[Start of Document section]

View Full Version : Penfold
Mathernet
25th February 2014, 08:19 PM
Hey all
After a very lazy two year search I finally picked up a rather dashing 1969 IIa 88.
Seems very together with the original motor with just a few changes (alternator etc). I am intending to get it registered and then think what to do it. It has some needs - small amount of rust in rear cross member / suspension bushes / shocks? But is in otherwise good shape. I had originally intended to do a rather drastic resto but the patina is really nice so will maybe go the preservation route.
The engine runs sweet until it is asked to venture over 80kmh when it seems suffer from fuel starvation. I intend to start with the zenith carb as the pump and filter are new.
Does anyone have an old indicator stalk? Mine snapped in two. The bottom end still works with stump but it would be nice to find an oldie
Mathernet
9th November 2014, 06:01 PM
I have a bit of a question on springs.
Mine rear springs have been off to the press for new bushes. Time soon to refit and I have noticed some differences in the eyes and need to know if how they go back is going to be important. I marked the springs left and right as I read somewhere that was important but front / back was not mentioned. Ok start with the drivers side.

[End of Document section]

Requirement A: From the first post in the forum thread, list the needs the poster names for the vehicle.
Requirement B: Summarize the forum thread in two sentences.
Requirement C: Transcribe the forum thread starting with "Seems very together" and going on through "filter are new.".

[Start of Material supplied]

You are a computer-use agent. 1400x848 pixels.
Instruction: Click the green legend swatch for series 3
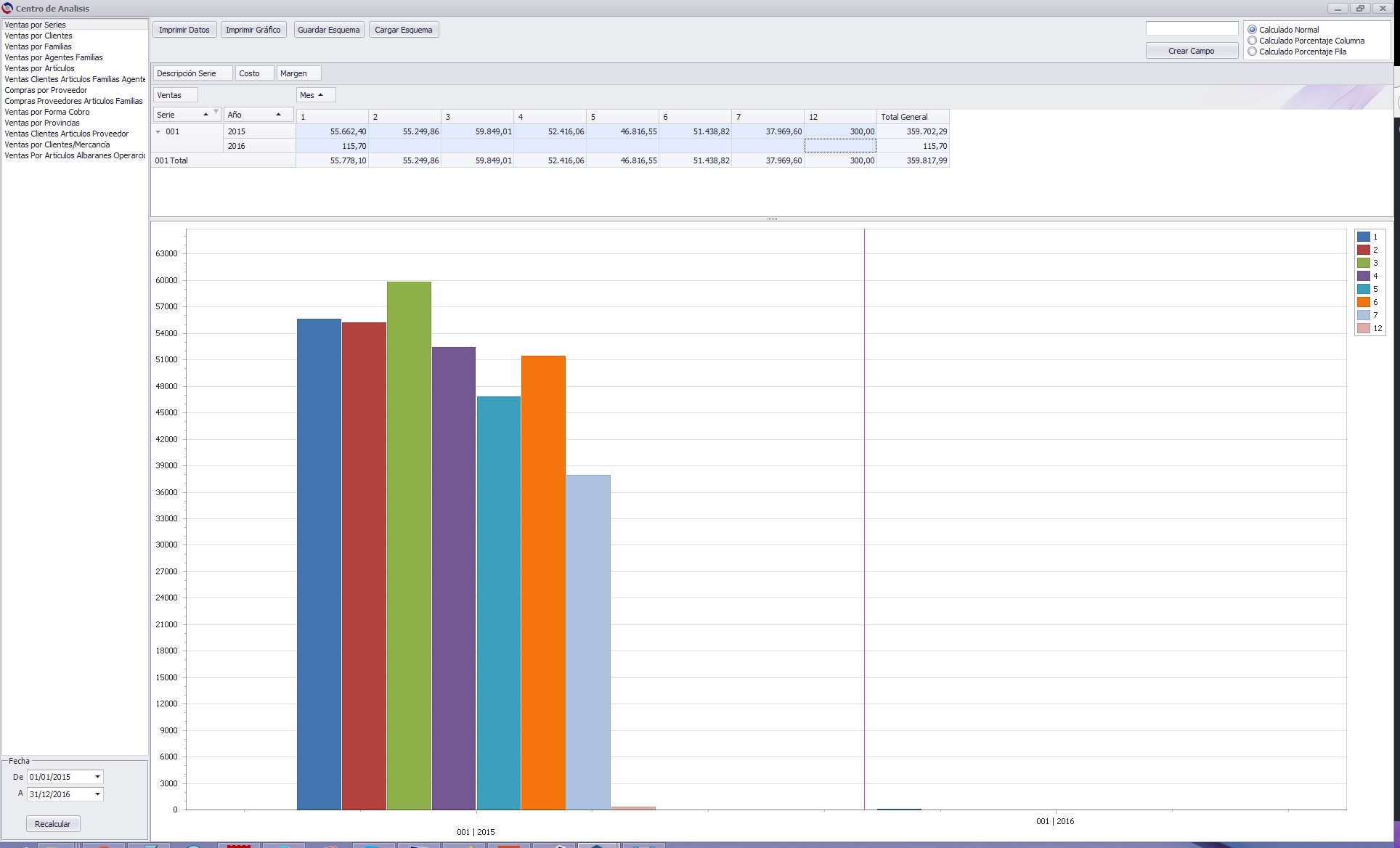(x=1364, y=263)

[End of Material supplied]
[Start of Material supplied]

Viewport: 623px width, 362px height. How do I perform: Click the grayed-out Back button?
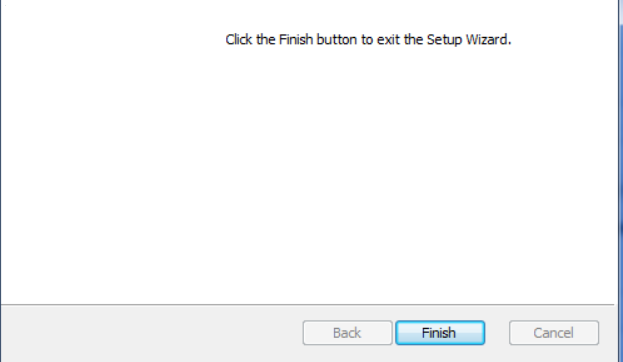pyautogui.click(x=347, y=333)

[End of Material supplied]
[Start of Material supplied]

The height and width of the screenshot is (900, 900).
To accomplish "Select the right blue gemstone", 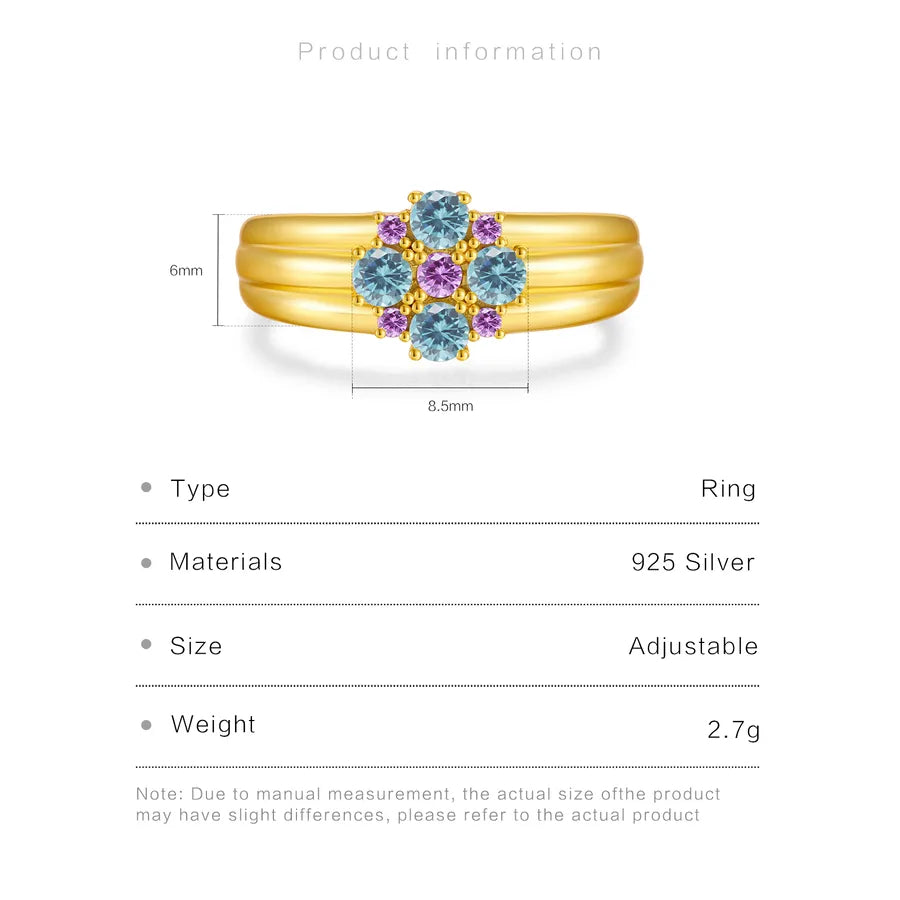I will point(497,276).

[End of Material supplied]

Complete response A:
- A small amount of rust in the rear cross member
- Suspension bushes
- Shocks

Complete response B: After a two-year search, the poster bought a 1969 IIa 88 that is in good shape apart from some rust and suspension needs, and may go the preservation route rather than a drastic restoration. The engine seems to suffer fuel starvation above 80 km/h and the indicator stalk has snapped, and a later post asks whether it matters which way the rebushed rear springs, marked left and right, go back on.

Complete response C:
Seems very together with the original motor with just a few changes (alternator etc). I am intending to get it registered and then think what to do it. It has some needs - small amount of rust in rear cross member / suspension bushes / shocks? But is in otherwise good shape. I had originally intended to do a rather drastic resto but the patina is really nice so will maybe go the preservation route.
The engine runs sweet until it is asked to venture over 80kmh when it seems suffer from fuel starvation. I intend to start with the zenith carb as the pump and filter are new.